On the surface, nothing.
Almost any team would take that kind of mark and love to still be playing. Texas, Georgetown, Temple.
Yet, for some, there is a feeling that all is not well at the BIG EAST power Jay Wright built. The Wildcats have been spotty on and off the court for most of the last month.
They stumbled to a 2-5 finish. Reynolds and the Wildcats shot poorly and needed overtime to get past Robert Morris in the first round.
"I do understand what it looks like from the outside. I can't argue that," Wright said Friday. "There are a lot of little things, but they're little things we believe in our program and we just believe it's going to make ourselves stronger. ... A lot of it is just college kids being college kids and learning and us trying to teach them."
"It's hard for people on the outside to understand what's going on with our team," Reynolds said. "There ain't nothing wrong with our team. ... It's hard for people to understand because they don't have the full story. They're not 100 percent in our inner circle, and that's OK with us."
The Wildcats have not had a consistent interior presence and have allowed 72.9 points per game; only Seton Hall and Providence were worse in the BIG EAST. The Wildcats ranked 278th out of 334 Division I teams.
Villanova has held only two teams to under 60 points in the last 22 games.
Reynolds hoisted 3s against the Colonials like he was participating in the NBA All-Star weekend competition. But he missed 7 of 8 3s and 13 of 15 overall from the floor. He still stands just 30 points away from passing Kerry Kittles on Villanova's career scoring list.
That put them in a familiar first-round deficit. They've made a habit in recent tournaments of slow starts only to bring the heat in the second half and advance. They trailed by 14 in the second half of last year's opener to American and rolled to a 13-point win. They were down 36-18 to Clemson in the 2008 first-round game and won by six.
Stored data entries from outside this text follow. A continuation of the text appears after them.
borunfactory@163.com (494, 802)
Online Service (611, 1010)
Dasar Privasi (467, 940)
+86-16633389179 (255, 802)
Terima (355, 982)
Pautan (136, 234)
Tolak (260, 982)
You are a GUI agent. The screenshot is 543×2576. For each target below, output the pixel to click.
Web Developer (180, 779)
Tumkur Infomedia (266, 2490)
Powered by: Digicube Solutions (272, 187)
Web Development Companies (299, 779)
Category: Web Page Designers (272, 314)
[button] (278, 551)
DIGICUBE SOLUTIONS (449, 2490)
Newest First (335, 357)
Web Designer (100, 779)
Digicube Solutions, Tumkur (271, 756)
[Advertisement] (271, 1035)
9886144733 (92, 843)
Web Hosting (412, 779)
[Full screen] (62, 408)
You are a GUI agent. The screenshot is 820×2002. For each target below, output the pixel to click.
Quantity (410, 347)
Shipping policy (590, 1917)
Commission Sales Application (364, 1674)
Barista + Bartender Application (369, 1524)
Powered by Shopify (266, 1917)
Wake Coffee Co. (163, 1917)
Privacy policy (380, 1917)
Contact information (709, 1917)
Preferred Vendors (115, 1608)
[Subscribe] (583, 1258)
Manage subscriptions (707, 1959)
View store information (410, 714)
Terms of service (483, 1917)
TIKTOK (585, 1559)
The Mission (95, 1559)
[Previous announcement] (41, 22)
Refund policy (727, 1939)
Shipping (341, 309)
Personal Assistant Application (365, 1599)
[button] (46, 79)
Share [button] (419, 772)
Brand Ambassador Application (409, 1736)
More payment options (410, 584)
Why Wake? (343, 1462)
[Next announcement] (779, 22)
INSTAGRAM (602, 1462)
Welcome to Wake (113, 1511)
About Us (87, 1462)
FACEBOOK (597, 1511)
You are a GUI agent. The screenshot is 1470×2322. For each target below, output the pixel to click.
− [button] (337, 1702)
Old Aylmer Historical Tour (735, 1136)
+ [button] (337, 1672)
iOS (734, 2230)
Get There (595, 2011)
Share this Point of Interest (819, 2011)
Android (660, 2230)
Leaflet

"I think after the season we're going to take a look at that," Wright said.
The Wildcats have won all four second-round tournament games under Wright since 2005. That's not a good sign for Saint Mary's (27-5), which advanced with an 80-71 win over Richmond for their first NCAA victory in six tries since 1959.
"I know we weren't favored to win, but apparently nobody expected us to win," Saint Mary's center Omar Samhan said. "I've had tons of e-mails and text messages, 'I can't believe you won, you messed up my bracket, but that's great."
"And that's from my mom."
Saint Mary's, which won the West Coast Conference, has the mammoth frontline in the 6-foot-11 Samhan and 6-11 Ben Allen that could give the Wildcats fits.
Samhan had 29 points and 12 rebounds despite spending most of the Richmond game in foul trouble. The Gaels know going inside is their best chance at pulling off a second straight tournament upset.
"It can be an advantage if you use it," coach Randy Bennett said. "And I'm sure they'll do everything they can to keep the ball out of the post."